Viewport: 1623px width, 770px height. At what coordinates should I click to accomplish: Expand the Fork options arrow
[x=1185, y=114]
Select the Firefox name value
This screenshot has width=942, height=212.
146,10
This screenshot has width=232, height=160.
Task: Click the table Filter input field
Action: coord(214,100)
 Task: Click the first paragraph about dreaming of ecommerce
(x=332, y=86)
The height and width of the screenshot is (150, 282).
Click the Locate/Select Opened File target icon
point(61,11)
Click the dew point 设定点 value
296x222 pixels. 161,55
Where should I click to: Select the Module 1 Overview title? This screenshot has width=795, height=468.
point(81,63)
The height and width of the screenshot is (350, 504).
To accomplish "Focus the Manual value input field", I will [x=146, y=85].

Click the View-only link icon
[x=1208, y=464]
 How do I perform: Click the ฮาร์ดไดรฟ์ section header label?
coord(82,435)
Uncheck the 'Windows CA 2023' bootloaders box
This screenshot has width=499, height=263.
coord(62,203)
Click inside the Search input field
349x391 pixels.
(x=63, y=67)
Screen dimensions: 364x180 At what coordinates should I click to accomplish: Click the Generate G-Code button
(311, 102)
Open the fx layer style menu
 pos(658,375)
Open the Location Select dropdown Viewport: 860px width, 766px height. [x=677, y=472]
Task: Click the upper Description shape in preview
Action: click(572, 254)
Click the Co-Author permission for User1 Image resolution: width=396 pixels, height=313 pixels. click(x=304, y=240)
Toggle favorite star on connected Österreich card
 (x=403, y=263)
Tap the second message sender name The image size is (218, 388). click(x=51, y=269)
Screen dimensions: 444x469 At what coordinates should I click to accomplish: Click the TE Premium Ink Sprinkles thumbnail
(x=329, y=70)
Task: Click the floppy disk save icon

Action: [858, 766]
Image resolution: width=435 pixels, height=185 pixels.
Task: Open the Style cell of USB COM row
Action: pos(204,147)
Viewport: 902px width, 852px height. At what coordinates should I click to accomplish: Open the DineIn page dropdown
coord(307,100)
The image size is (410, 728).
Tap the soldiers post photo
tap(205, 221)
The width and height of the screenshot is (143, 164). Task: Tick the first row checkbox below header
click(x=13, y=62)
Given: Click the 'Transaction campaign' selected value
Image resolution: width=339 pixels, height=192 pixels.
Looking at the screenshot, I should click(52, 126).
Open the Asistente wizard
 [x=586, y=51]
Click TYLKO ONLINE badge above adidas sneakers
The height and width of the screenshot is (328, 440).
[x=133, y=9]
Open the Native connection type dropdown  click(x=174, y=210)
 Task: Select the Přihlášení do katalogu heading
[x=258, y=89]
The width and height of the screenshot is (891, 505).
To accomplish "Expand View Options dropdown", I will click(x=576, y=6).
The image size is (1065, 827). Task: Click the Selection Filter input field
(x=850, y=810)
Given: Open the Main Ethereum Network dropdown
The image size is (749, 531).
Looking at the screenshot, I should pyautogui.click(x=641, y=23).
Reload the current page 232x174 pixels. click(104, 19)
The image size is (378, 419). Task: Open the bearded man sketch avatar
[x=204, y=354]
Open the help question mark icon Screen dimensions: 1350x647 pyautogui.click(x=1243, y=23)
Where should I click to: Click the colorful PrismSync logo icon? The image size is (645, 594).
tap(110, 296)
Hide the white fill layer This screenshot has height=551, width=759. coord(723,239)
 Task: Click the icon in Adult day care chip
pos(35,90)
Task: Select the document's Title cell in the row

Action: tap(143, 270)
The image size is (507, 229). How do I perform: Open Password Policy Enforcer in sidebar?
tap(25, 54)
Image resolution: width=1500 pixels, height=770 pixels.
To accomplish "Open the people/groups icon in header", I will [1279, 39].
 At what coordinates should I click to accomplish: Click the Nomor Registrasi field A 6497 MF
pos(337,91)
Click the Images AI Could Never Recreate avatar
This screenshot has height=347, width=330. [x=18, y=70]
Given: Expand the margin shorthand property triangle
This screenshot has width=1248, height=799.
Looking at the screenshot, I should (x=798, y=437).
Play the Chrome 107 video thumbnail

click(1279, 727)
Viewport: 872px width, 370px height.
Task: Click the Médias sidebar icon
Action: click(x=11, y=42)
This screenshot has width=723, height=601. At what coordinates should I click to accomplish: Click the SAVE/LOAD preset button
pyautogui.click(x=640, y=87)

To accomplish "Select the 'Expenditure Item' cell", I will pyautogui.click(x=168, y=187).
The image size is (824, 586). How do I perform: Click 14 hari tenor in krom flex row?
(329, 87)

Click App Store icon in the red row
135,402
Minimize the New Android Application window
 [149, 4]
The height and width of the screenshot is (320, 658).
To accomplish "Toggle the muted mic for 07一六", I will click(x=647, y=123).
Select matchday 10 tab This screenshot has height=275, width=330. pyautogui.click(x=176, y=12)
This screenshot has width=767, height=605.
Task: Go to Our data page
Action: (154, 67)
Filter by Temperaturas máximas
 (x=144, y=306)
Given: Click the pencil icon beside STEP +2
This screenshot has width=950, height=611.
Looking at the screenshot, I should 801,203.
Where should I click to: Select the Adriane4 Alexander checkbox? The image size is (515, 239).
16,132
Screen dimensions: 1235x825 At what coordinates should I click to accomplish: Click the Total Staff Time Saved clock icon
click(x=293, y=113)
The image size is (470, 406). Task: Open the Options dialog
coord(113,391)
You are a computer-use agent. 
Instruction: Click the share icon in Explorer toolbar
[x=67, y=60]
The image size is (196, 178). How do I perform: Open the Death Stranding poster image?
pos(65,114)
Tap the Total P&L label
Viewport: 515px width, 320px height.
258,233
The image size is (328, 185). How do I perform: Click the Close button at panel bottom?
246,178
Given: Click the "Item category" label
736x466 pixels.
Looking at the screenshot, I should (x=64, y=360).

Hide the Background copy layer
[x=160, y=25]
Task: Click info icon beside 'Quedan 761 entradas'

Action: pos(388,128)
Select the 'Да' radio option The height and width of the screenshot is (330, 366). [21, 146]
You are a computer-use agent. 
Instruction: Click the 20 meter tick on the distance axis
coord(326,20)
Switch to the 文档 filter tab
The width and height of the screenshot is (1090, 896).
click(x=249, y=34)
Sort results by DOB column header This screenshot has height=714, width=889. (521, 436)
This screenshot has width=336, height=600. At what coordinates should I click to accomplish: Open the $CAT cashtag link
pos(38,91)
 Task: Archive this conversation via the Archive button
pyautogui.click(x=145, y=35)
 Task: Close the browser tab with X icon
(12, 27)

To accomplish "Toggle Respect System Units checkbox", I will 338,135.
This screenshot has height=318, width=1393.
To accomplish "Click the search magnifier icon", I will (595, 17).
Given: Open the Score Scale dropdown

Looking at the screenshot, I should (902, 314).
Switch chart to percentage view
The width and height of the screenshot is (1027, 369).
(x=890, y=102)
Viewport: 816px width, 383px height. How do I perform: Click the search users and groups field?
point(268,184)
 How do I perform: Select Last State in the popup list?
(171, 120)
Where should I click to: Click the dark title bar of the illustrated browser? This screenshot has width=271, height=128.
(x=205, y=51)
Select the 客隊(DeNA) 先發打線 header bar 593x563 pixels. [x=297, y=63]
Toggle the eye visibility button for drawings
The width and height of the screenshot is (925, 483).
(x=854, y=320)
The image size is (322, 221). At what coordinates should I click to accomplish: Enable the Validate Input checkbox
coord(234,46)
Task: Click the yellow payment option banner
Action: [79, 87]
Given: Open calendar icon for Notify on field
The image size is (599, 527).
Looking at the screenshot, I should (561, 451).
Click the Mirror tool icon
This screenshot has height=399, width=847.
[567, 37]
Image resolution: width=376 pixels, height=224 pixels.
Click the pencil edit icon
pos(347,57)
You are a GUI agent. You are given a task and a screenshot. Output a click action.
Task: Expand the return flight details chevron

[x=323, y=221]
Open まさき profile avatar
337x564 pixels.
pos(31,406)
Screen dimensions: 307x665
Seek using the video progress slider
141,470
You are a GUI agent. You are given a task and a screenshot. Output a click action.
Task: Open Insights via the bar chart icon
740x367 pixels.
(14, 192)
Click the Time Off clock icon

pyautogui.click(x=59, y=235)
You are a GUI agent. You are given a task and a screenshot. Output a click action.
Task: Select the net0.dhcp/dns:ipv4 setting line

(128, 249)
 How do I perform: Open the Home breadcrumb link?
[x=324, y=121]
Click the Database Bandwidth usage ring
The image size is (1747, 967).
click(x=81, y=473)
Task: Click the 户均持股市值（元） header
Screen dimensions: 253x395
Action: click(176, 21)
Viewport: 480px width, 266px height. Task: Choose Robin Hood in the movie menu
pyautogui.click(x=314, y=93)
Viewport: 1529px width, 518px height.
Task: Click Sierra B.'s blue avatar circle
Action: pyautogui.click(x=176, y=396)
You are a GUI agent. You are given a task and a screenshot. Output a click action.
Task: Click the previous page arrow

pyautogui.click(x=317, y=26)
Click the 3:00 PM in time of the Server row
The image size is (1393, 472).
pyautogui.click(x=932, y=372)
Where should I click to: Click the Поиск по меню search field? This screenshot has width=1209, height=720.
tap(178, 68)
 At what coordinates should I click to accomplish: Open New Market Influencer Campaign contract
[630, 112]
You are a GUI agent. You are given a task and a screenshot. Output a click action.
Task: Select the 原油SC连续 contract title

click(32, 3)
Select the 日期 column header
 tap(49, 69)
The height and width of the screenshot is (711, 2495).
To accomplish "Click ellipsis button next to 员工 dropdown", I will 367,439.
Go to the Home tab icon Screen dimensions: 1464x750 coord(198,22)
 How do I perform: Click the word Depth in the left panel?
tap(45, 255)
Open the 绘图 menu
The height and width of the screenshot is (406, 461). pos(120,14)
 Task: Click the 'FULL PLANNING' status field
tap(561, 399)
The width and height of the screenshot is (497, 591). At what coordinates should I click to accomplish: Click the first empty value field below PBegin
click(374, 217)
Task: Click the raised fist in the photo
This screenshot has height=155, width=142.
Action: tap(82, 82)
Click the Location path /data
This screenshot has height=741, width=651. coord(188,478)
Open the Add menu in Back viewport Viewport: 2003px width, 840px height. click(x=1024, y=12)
----
Of the entries above, transcribe exactly those lines that fall between the line containing "The width and height of the screenshot is (891, 505)." and the line containing "Given: Open the Main", together with those two lines.

(Completed exercise)
The width and height of the screenshot is (891, 505).
To accomplish "Expand View Options dropdown", I will click(x=576, y=6).
The image size is (1065, 827). Task: Click the Selection Filter input field
(x=850, y=810)
Given: Open the Main Ethereum Network dropdown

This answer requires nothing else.